• [TEXT SECTION]
## START

I have been posting on this site about the trials and tribulations of young donors. I’m in the middle of chronicling the life of Michael, an heir to a trust, who must soon begin giving away $78 million (U.S.). More on his philanthropic journey in the next post.

Another group is stumbling into the American philanthropic scene. Young South Asians living in the U.S. (Pakistanis, Indians, and Bangladeshis are the majority). Some moved to America after college, and others (like me) were raised here. They are coming into significant personal wealth.

I recently brokered a discussion of six prospective donors. Their concern was: “What is the best way for South Asians to be philanthropic in America?” The half-dozen entrepreneurs I spoke with with have committed their personal resources — a collective sum of $2 million (modest relative to most charities), and they hope to raise more from others. But they need some help to meet their objectives. Allow me to explain. And as always, please chime in with comments.

They are all successful, highly educated, completely obsessed with money, and they want to do good. But they want to help South Asian-Americans, which is not so straightforward. Before you reply, “Give to the United Way,” I want to make clear that this group wants to help South Asians progress in the U.S. That doesn’t preclude mainstream charitable donation, but they want to move South Asians forward.

Of course, philanthropy is part and parcel of the ethnic experience in the U.S., and not just for the Carnegies and Vanderbilts. And South Asians hear the promise: “Come to America, make money, give it away” — for a nice tax donation and, if you’re lucky, a spot on Obama‘s transition team (see Google’s Sonal Shah).

But South Asian philanthropy is being shaped by the absence of two important attributes characterizing nearly every other major U.S. immigrant stream.

For the last 50 years, the waves of South Asians have not been working-class and poor. Second, South Asians don’t settle in bounded neighborhoods — so-called “ethnic enclaves.” A few exceptions are Devon (Chicago) and Jackson Heights (Queens, N.Y.). According to the South Asian American Policy & Research Institute, about 30 percent have graduate degrees — compared to 9 percent of Americans. They have higher household incomes and are concentrated in professional and management jobs, and they speak English in large numbers. They don’t fit the image of geographically bounded, economically struggling immigrants.

There are some community organizations, like New York’s South Asian Youth Action, that work locally, but this is uncommon. South Asians are spread out, and they come together at music festivals, parties, temples, taxi stands, and so on. I found only one organization invested in charity — The South Asian Philanthropy Project. They are just starting out, and I’ll be curious to see how they help donors in the years ahead.

## END

• [RECORD EXCERPTS]

## START

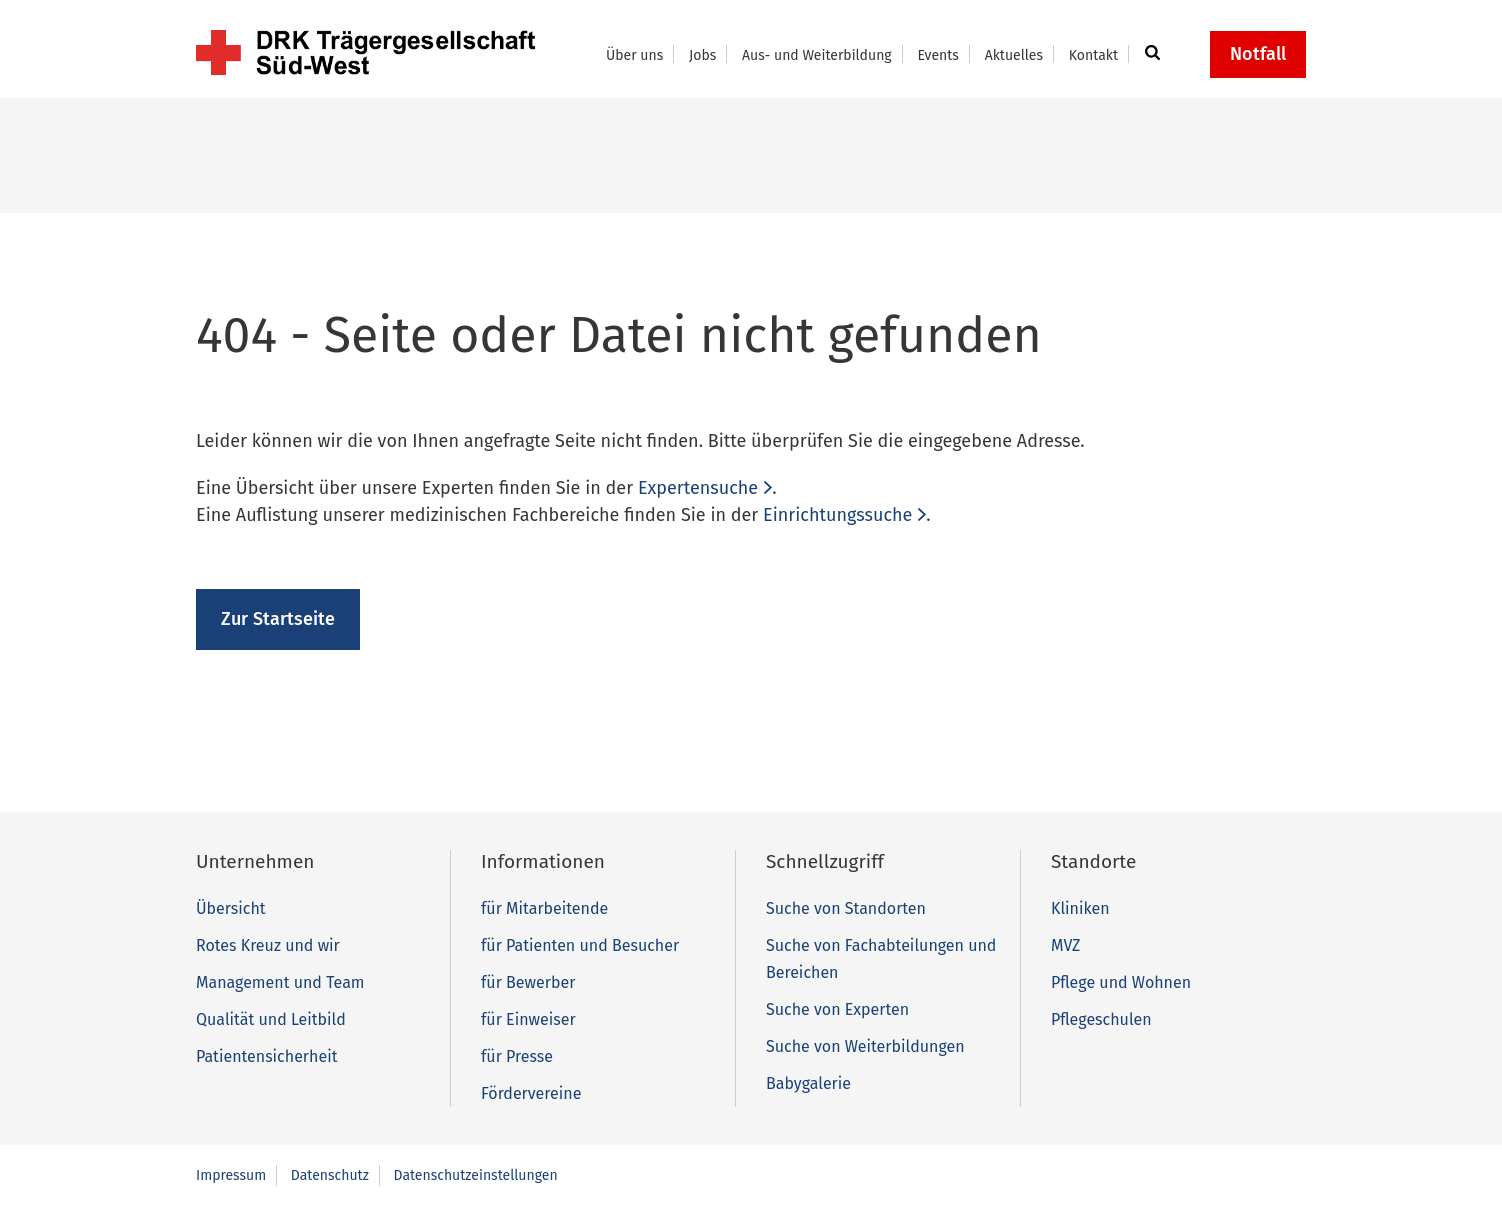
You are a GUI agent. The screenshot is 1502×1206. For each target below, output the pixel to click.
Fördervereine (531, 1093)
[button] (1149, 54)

## END
## START

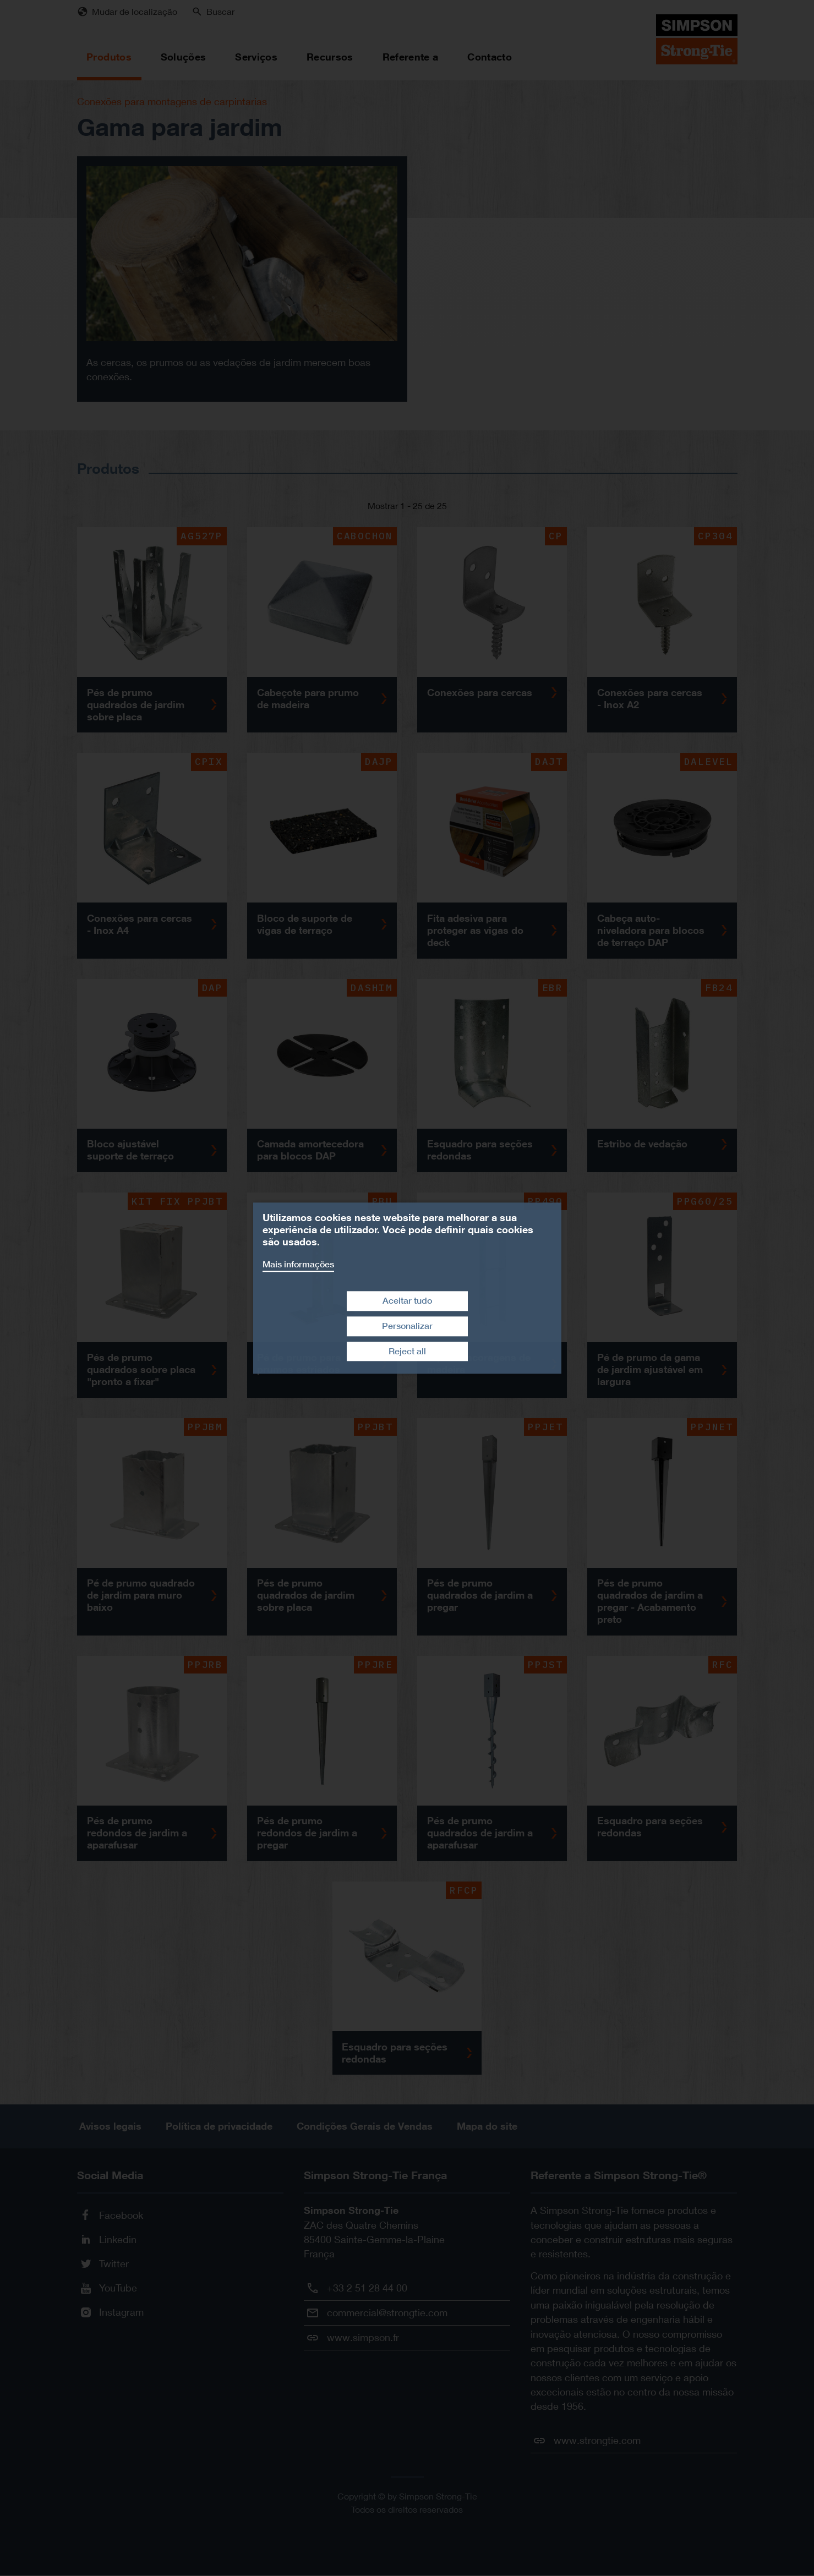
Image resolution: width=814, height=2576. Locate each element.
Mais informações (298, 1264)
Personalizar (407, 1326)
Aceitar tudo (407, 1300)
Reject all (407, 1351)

## END
## START

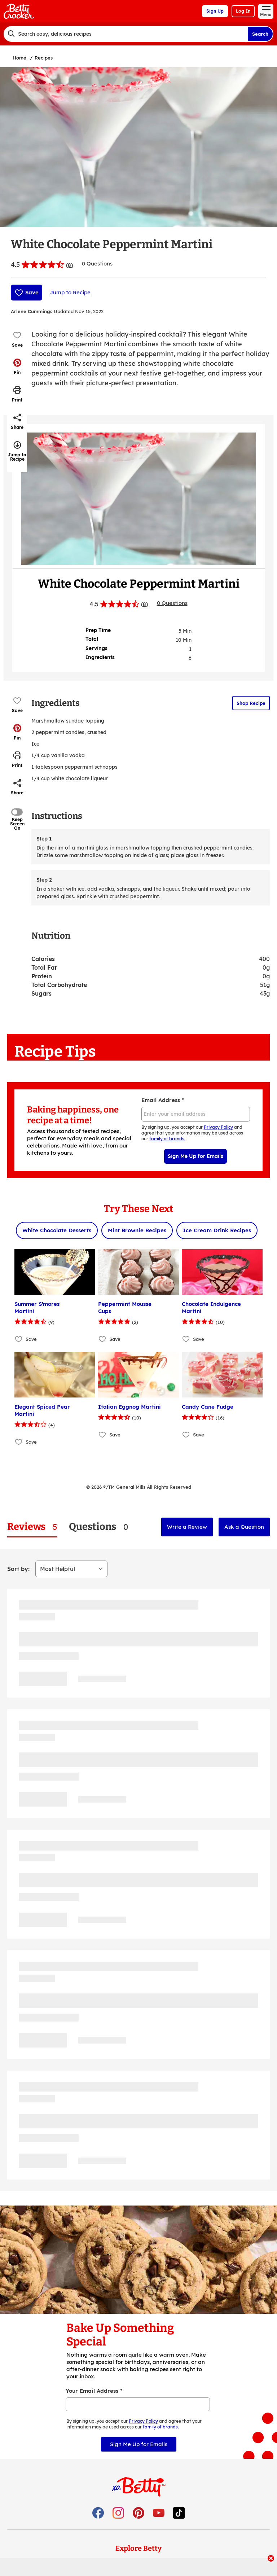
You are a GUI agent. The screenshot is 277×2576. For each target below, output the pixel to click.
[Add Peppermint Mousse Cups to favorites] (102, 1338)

## END

• [EXERCISE INSTRUCTIONS] Rewrite the text on South Asian philanthropy from "They are all" to "South Asians forward.", putting "well educated" in place of "highly educated". Base your work on the text only, not on the material.

• [TASK RESULT]
They are all successful, well educated, completely obsessed with money, and they want to do good. But they want to help South Asian-Americans, which is not so straightforward. Before you reply, “Give to the United Way,” I want to make clear that this group wants to help South Asians progress in the U.S. That doesn’t preclude mainstream charitable donation, but they want to move South Asians forward.